# Linux Drivers for SGS4G?



## neocorteqz (Jul 23, 2011)

I am currently using ubuntu/kubuntu x86_64. And know there is windows drivers, is there currently a linux driver for the SGS4g?


----------



## krylon360 (Jun 21, 2011)

You dont need drivers for linux.


----------



## 1madfitter (Jun 9, 2011)

@krylon360 I tether via usb tether on ubuntu 11.04. I edited 99.android rules and still can't get ubuntu to recognize the device for networking, and can only pick up adb if I sudo every command. Any ideas? Would be appreciative.

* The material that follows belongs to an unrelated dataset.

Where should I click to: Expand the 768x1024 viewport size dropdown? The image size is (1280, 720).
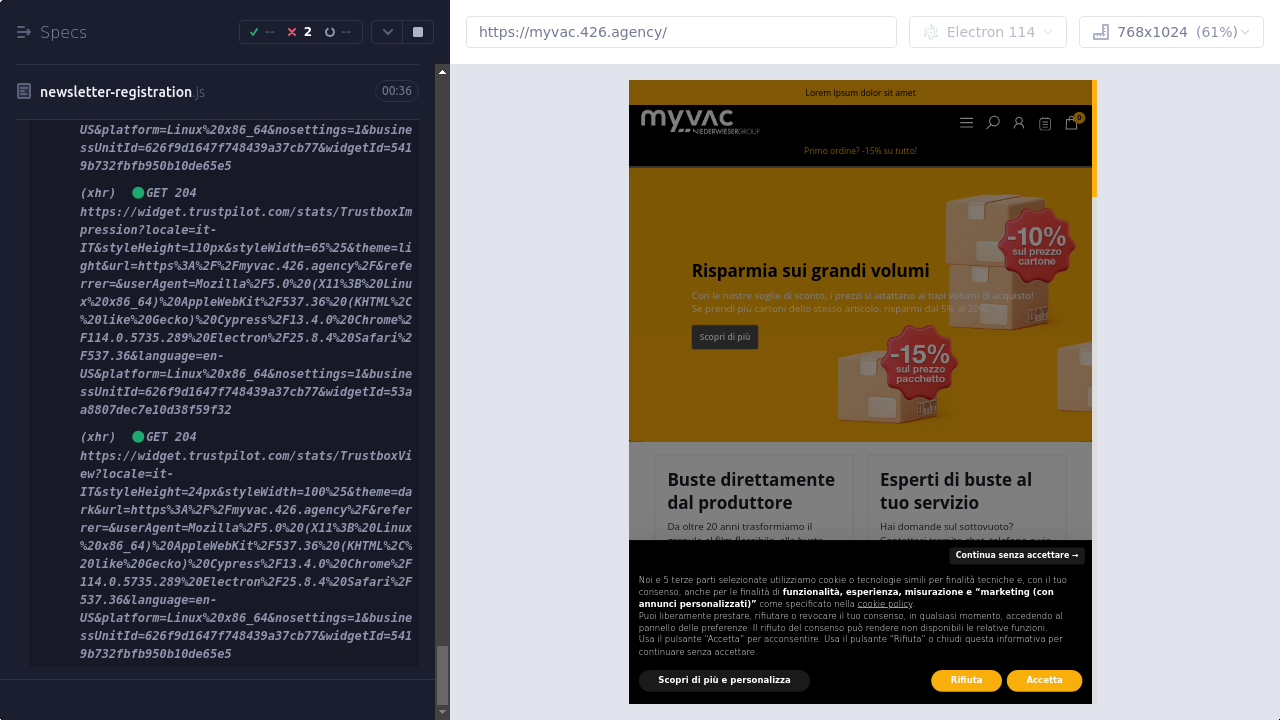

Sent from one badass SGS4g


----------



## neocorteqz (Jul 23, 2011)

Thanks krylon. 
So im guessing I have to use adb shell for everything?

Guess I better brush up my reading on how to's. Lol

Thanks again.

Sent from my Samsung Galaxy S 4g running ICBINB ROM using RootzWiki Forums free


----------



## krylon360 (Jun 21, 2011)

ive never had to mess with the 99.android rules
type the following in terminal
mkdir bin
touch .bashrc
ln -s /path/to/your/platform-tools/* /path/to/bin/

This will symlink everything in your platform-tools dir to your bin

all I ever have to do now is type adb


----------



## 1madfitter (Jun 9, 2011)

You da man


----------



## neocorteqz (Jul 23, 2011)

"krylon360 said:


> ive never had to mess with the 99.android rules
> type the following in terminal
> mkdir bin
> touch .bashrc
> ...


Thanks for the tip.
One question, is this in the android-sdk-linux? I only extracted the the sdk and did all the "installations" in the folder i downloaded it to.

thanks again.

Sent from my Samsung Galaxy S 4g running ICBINB ROM using RootzWiki Forums free


----------



## fbis251 (Jun 26, 2011)

neocorteqz said:


> Thanks for the tip.
> One question, is this in the android-sdk-linux? I only extracted the the sdk and did all the "installations" in the folder i downloaded it to.
> 
> thanks again.
> ...


Yup, just look for the platform-tools directory inside wherever you have the SDK installed.


----------



## neocorteqz (Jul 23, 2011)

Ty. Now I'm just trying to add that path to the PATH variable, but that's for another day. lol


----------



## krylon360 (Jun 21, 2011)

you dont need to.
when you do 
touch .bashrc 
and mkdir ~/bin

Anything you put into the bin dir is in your PATH.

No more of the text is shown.